Problem requirements = Write out every line of the data below word for word, leaving out the pictures.
## Start Material provided
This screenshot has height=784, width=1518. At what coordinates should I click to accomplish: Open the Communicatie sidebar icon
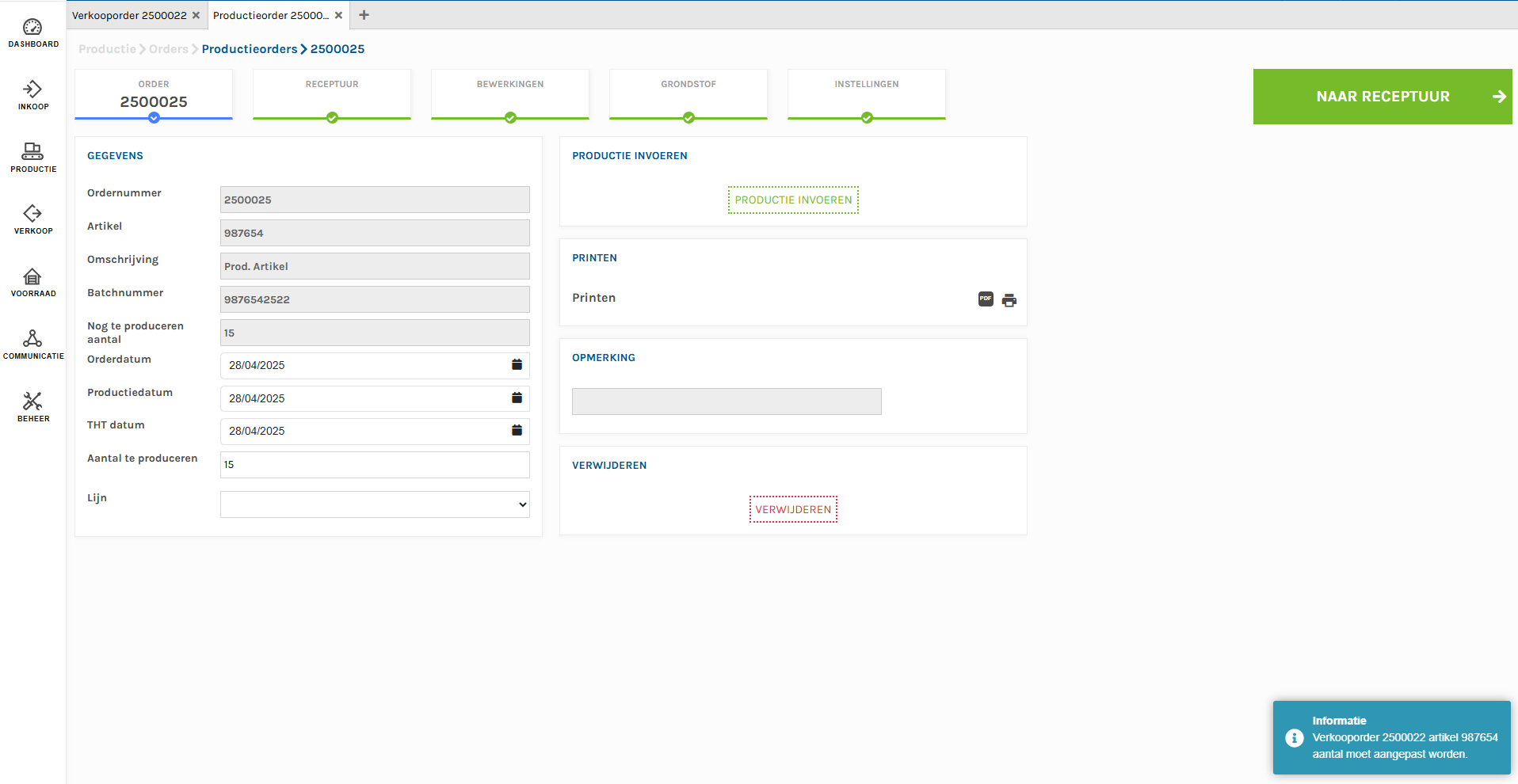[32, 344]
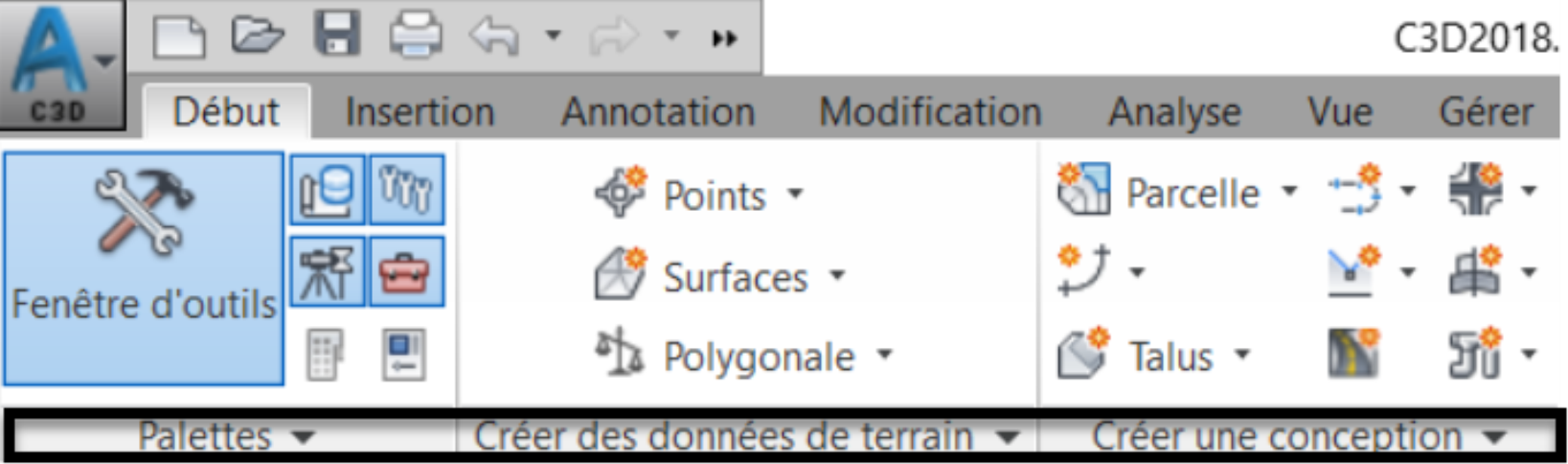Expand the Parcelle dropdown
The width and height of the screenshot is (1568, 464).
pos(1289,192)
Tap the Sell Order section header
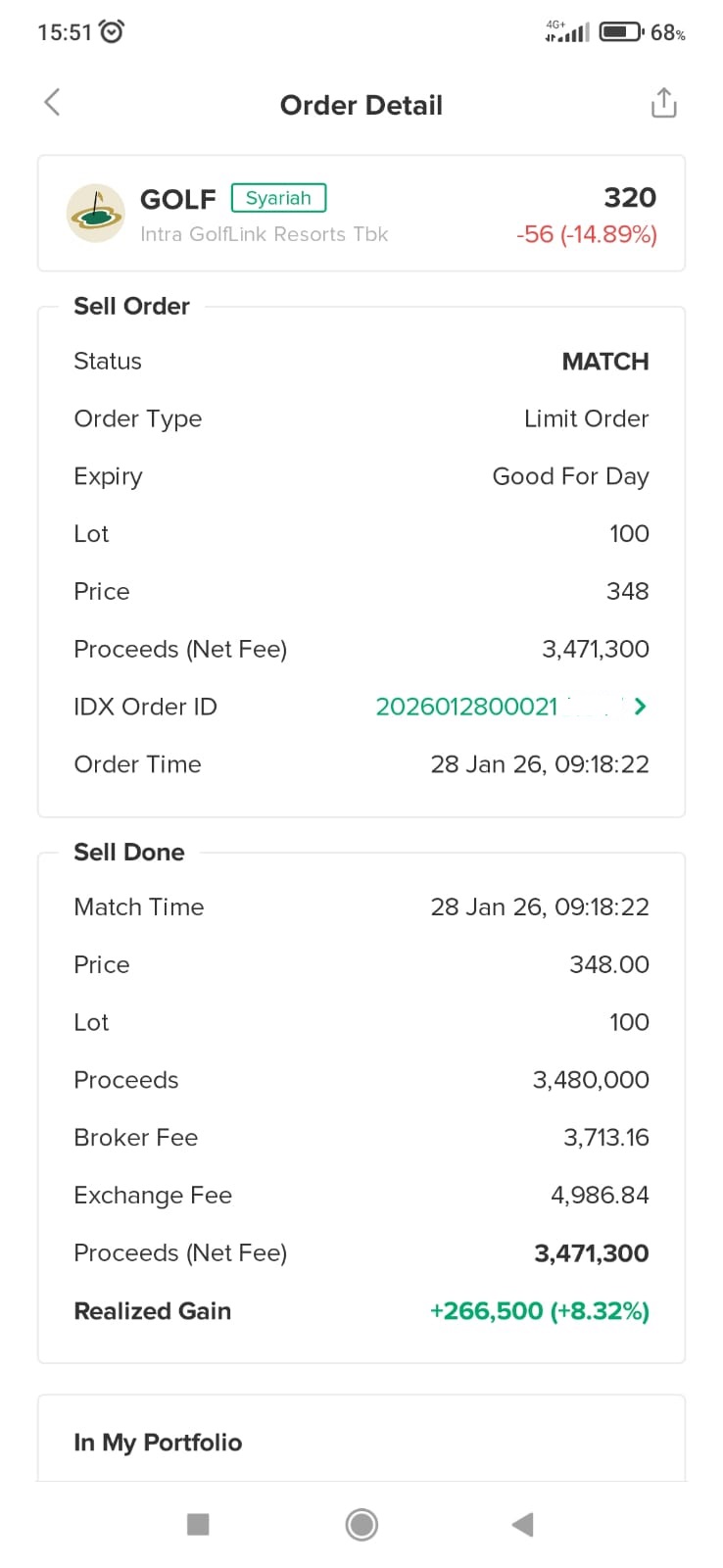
## End Material provided
Solution for this problem =
This screenshot has height=784, width=1518. At what coordinates should I click to accomplish: Open the Communicatie sidebar icon
[32, 344]
Expand the Parcelle dropdown
The width and height of the screenshot is (1568, 464).
pos(1289,192)
Tap the Sell Order section header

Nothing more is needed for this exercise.